Hanging nearby is a hammerhead shark, constructed of fish nets and steel. We can look right into the eyes of its hammer shaped head. The Ghost Net Collective on the Erub islands (Northeast of Australia) underscore the lethal presence of the fishing nets in the sea with these sculptures. The point out the irony that Australians consider these sharks as a threat, whereas their culture holds them sacred.

We now enter the exhibition itself and the themes begin.

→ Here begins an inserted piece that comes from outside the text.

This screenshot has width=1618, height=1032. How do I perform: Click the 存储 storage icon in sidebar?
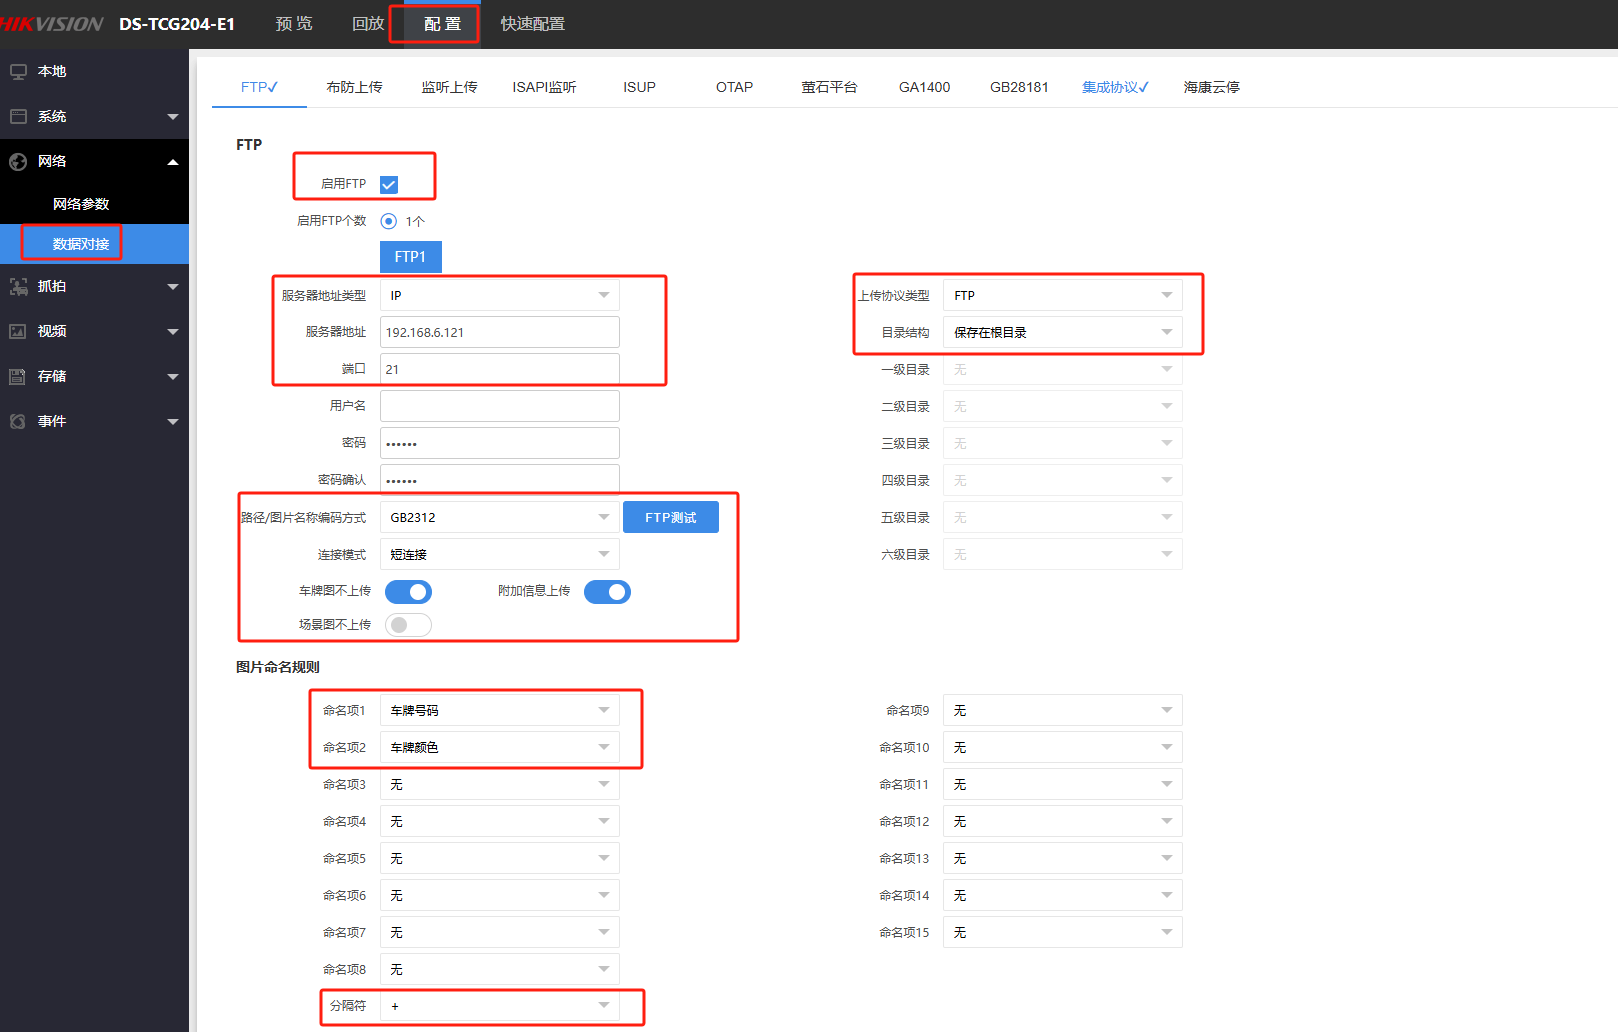pyautogui.click(x=18, y=377)
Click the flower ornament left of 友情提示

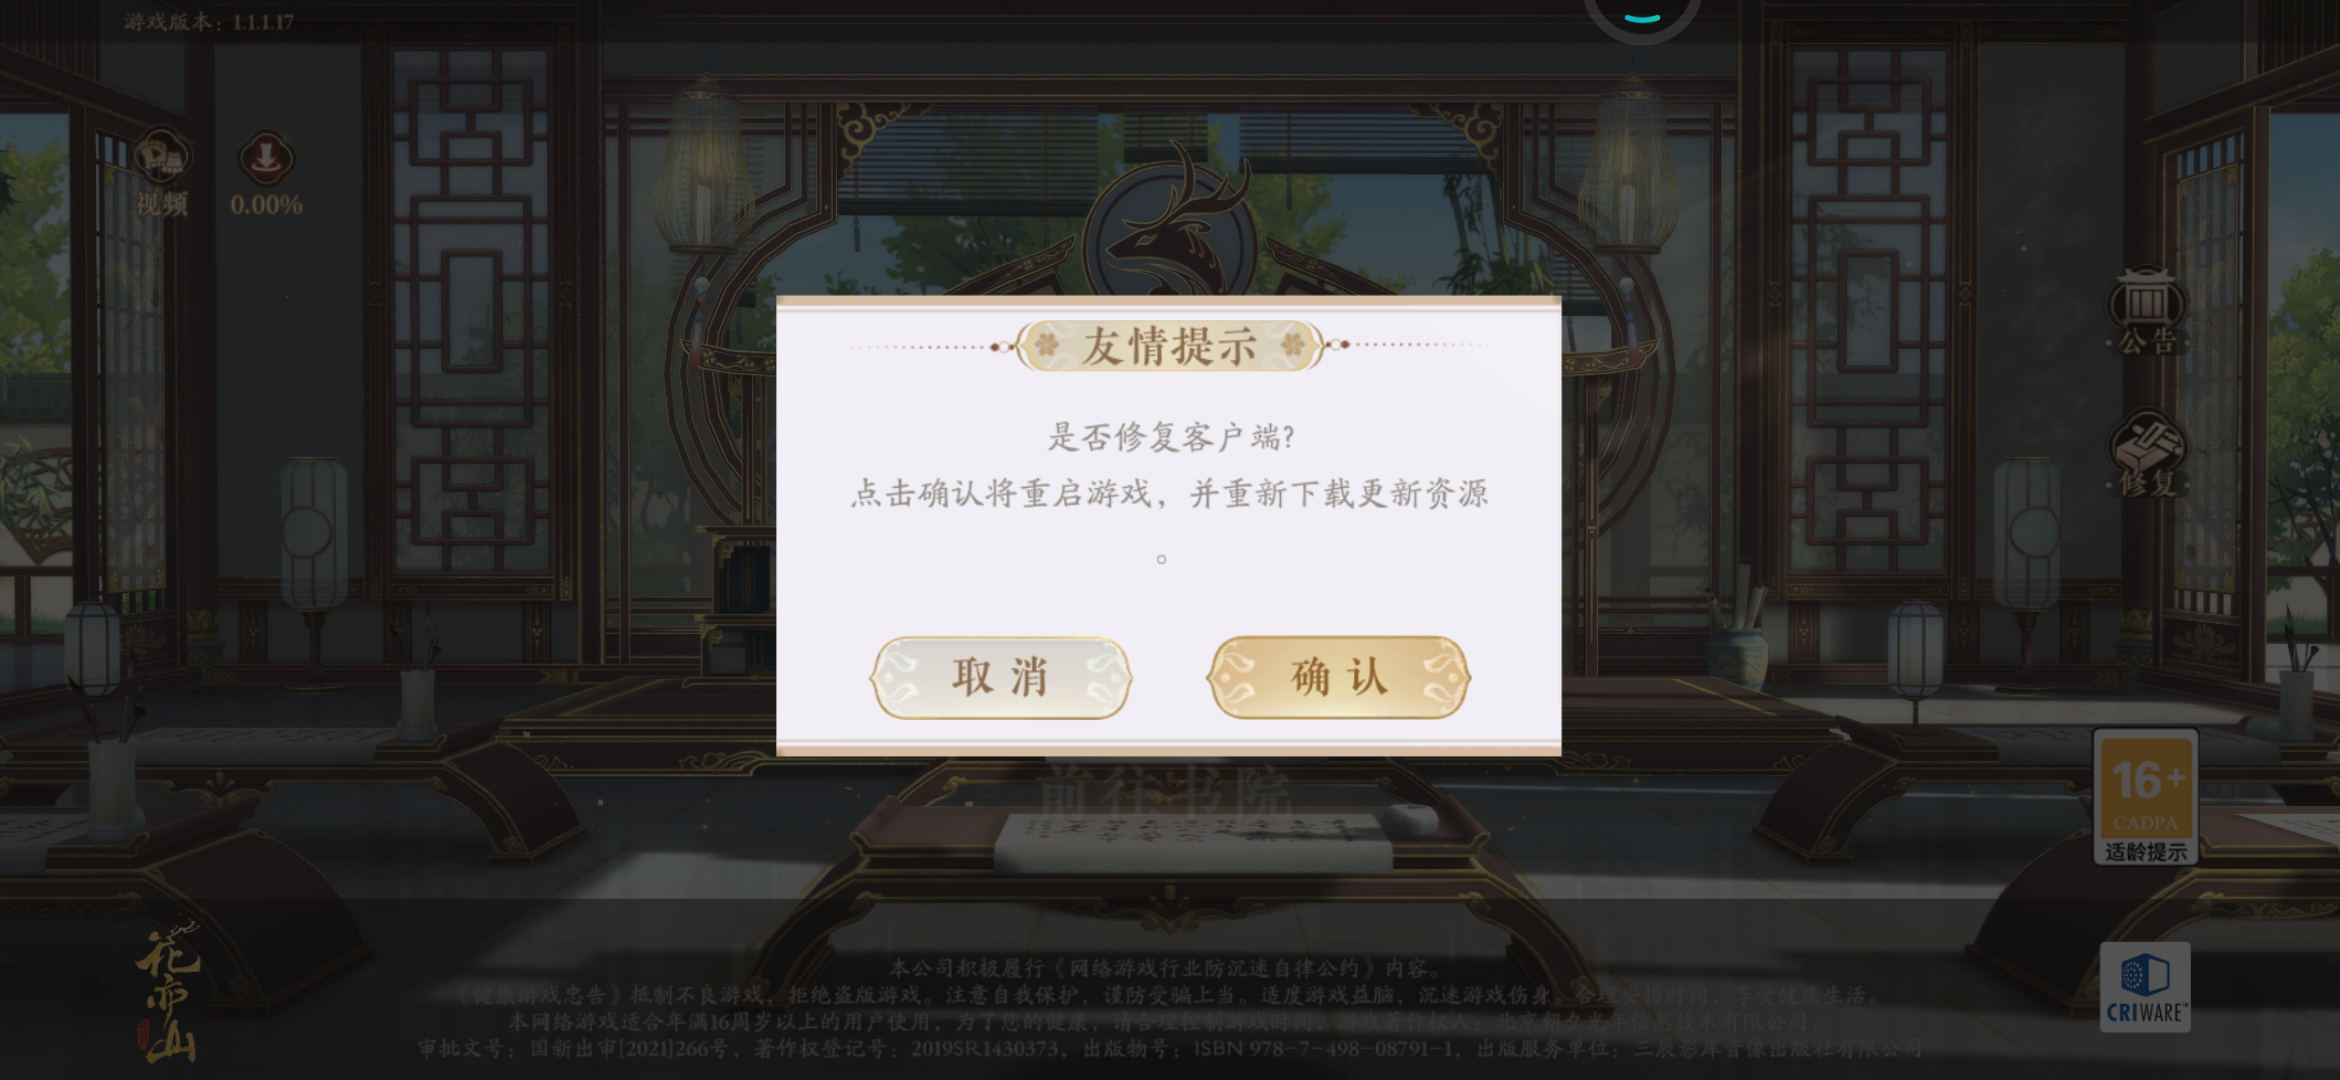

“Rains that Flood and Hypnotize”

Rain sustains us, but it also overwhelms and kills. Raghubir Singh’s photograph of four women huddled together in a monsoon downpour, speaks to the welcome rains of India. But another work in the indigenous Mithila style by artist Amrita Das graphically depicts the effects of the 2004 tsunami in Sri Lanka as people’s villages are entirely wiped out.

“Rivers and Canoe Journeys That Sustain Life”

In the Northwest the return of the indigenous Canoe Journey, when Tribes travel the ancestral sea routes of their cultures has revived many tribal cultures. On the journey to a host tribe, the canoes make ceremonial stops. Twice I have been lucky to be visiting a Native community as it formally welcomed participants with music, dance, and shared food.

Three dramatic videos by Tracy Rector celebrate these journeys, and their partner, indigenous resistance.


“Oceans with Bodies Like Our Own”

Seeing global nomad artist Paulo Nazareth’s lying on a beach suggests the peace that we all experience, lulled by the sound of the sea. But he is only briefly resting on his year long journey walking barefoot from Brazil to New York.


“Kurtal,” 2005.
“Kurtal,” 2005. Synthetic polymer paint on canvas. Ngilpirr Spider Snell. Gift of Margaret Levi and Robert Kaplan.

“Pools of Pleasure and Reverence”

The dramatic image of Kurtal by Australian aboriginal artist Ngilpirr Spider Snell represents a spirit snake who “lives in a sacred waterhole called a jila. This desert spring is the only reliable source of water in all seasons . . . Kurtal is the moral protector of the right to use it and the land around it. …” Such deep connections to land and water appear repeatedly in aboriginal art.


“Patterns of Water”

Japanese artist Ogata Korin evokes the rolling sea in his large golden screen painting Waves. In stark contrast, Claude Zervas’ fluorescent outline of the Nootsack River glows in a dark corner. The artist has spent years next to this river and watched it degrade as it was dammed.

So that is just a taste of this extraordinary exhibition. I have been twice and will go many more times.

Next month, I will address the other five themes. I will also discuss “We Are Changing the Tide,” an exhibition at the Wing Luke Museum, created entirely by a community team, about climate change and the grass roots activists who are resisting it.


* The title of this article is the theme of the ongoing native protests against corporate pipelines that continue to destroy native land and water.